> **Written instruction**
Pick up the column below about Don Feder's talk at UMass-Amherst and continue it from its last sentence.

> **Article**
───

Between the Lines: Intolerant of Dissent

The treatment of a conservative speaker at UMass should embarrass genuine liberals.

Comments (6)
Thursday, May 21, 2009

Those who charge that modern-day liberalism has become fundamentally illiberal toward speech and ideas that challenge its own dogma could ask for no better illustration than recent events at UMass-Amherst.

On March 11, the Republican Club at UMass hosted Don Feder, a conservative journalist, addressing the subject of hate speech and hate crimes. Feder believes that legislation which singles out hate crimes with special penalties, rather than treating all violent crime equally, amounts to unconstitutional punishment of bad speech or bad thoughts. He also disputes the notion of a hate crime epidemic in America.

A group of left-wing students announced their intent to protest Feder's appearance. The campus police then demanded the organizers pay an added $444 for security, nearly tripling the costs to the club.

It's bad enough to place a burden on unpopular views by requiring student organizations to shoulder extra costs for hosting controversial speakers. It's doubly outrageous when, even with the extra costs, the controversial speech is still silenced.

While Feder was not shouted down or physically threatened as some other speakers have been, the protesters were blatantly disruptive from the start. They laughed raucously when Feder was introduced as an "author and intellectual." The announcement that no protests or disruptions would be tolerated during the speech was greeted with open jeers.

As Feder began to speak, the protesters hissed and hooted. At one point, a group of them noisily turned around their chairs to face away from the podium. Finally, a woman in the audience interrupted Feder, rising to shout out a statement about the murder of a transgendered African-American woman. Feder asked the police to escort her out; she walked out on her own, to the cheers of her fellow protesters, and even paused to wave to her friends and yell a derogatory comment to Feder. As the disruptions continued, Feder cut his speech short and left the podium.

───

> **Excerpted records**
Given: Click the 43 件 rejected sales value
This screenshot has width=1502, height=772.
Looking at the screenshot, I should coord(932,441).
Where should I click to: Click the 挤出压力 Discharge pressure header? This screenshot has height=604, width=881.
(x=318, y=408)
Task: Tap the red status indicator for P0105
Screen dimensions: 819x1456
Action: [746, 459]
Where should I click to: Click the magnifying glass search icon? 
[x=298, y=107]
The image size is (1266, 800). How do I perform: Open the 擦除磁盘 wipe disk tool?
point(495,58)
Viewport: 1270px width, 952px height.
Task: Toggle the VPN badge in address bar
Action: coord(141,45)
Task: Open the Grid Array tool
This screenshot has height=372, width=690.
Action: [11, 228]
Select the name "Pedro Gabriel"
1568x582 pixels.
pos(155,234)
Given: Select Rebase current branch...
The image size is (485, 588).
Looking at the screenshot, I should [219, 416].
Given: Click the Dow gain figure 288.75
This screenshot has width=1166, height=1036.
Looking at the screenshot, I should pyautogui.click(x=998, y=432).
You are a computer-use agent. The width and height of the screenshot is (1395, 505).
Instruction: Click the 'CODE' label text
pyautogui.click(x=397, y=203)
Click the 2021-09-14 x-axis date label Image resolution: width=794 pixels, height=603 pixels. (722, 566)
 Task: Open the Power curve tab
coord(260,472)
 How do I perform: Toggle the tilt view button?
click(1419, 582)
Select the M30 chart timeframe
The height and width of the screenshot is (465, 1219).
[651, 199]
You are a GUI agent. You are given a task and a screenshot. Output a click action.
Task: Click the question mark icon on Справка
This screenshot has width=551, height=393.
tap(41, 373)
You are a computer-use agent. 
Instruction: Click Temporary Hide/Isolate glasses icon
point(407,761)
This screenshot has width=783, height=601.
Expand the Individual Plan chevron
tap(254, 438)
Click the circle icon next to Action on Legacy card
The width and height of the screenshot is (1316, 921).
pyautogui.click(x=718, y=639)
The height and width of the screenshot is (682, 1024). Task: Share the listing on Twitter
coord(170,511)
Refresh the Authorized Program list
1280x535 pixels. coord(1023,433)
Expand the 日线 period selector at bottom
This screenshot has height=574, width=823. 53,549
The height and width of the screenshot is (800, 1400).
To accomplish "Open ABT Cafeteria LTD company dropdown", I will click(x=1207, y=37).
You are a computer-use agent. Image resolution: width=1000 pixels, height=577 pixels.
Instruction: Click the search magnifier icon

───

> **In response**
The Foundation for Individual Rights in Education (FIRE), a group that champions civil liberties in academia, took up the case on behalf of the Republican Club, asking UMass-Amherst to refund the extra security fee. On April 9, UMass agreed to refund the money, but denied any impropriety on the part of the college.

Freedom of speech does not protect speakers from criticism. But disruption and harassment are another matter. The students who objected to Feder's ideas could have engaged him in forceful debate during the question period. They were also within their rights to hold up signs and posters expressing their objections. It is worth noting, however, that some of the signs—"Abolish hate" and "Hate speech leads to hate crimes"—supports concerns that hate crime legislation ultimately targets thoughts and speech. This is worrisome since some definitions of "hate" are broad enough to include opposition to affirmative action, abortion or same-sex marriage.

A genuine liberal would be embarrassed by these actions. But in some quarters, intolerance of dissent is now a cause for self-congratulation. When Feder noted that he's spoken on numerous college campuses and has never experienced anything of the sort, one student could be heard shouting, "Go UMass!"

This is not to say that the right wing does not have its own hypocrisies and double standards when it comes to free speech. In 2003, when New York Times reporter Chris Hedges criticized the war in Iraq in a commencement speech at Rockford College in Illinois and was forced off the podium by protesters who disconnected the microphone twice, conservatives such as Washington Times editor-in-chief Wesley Pruden were supportive of the hecklers. More recently, concerns about protests have led to the cancellation of controversial left-wing speakers like William Ayers and Ward Churchill. Much to FIRE's credit, despite having the reputation of a right-of-center group, it has consistently supported free speech in all these cases.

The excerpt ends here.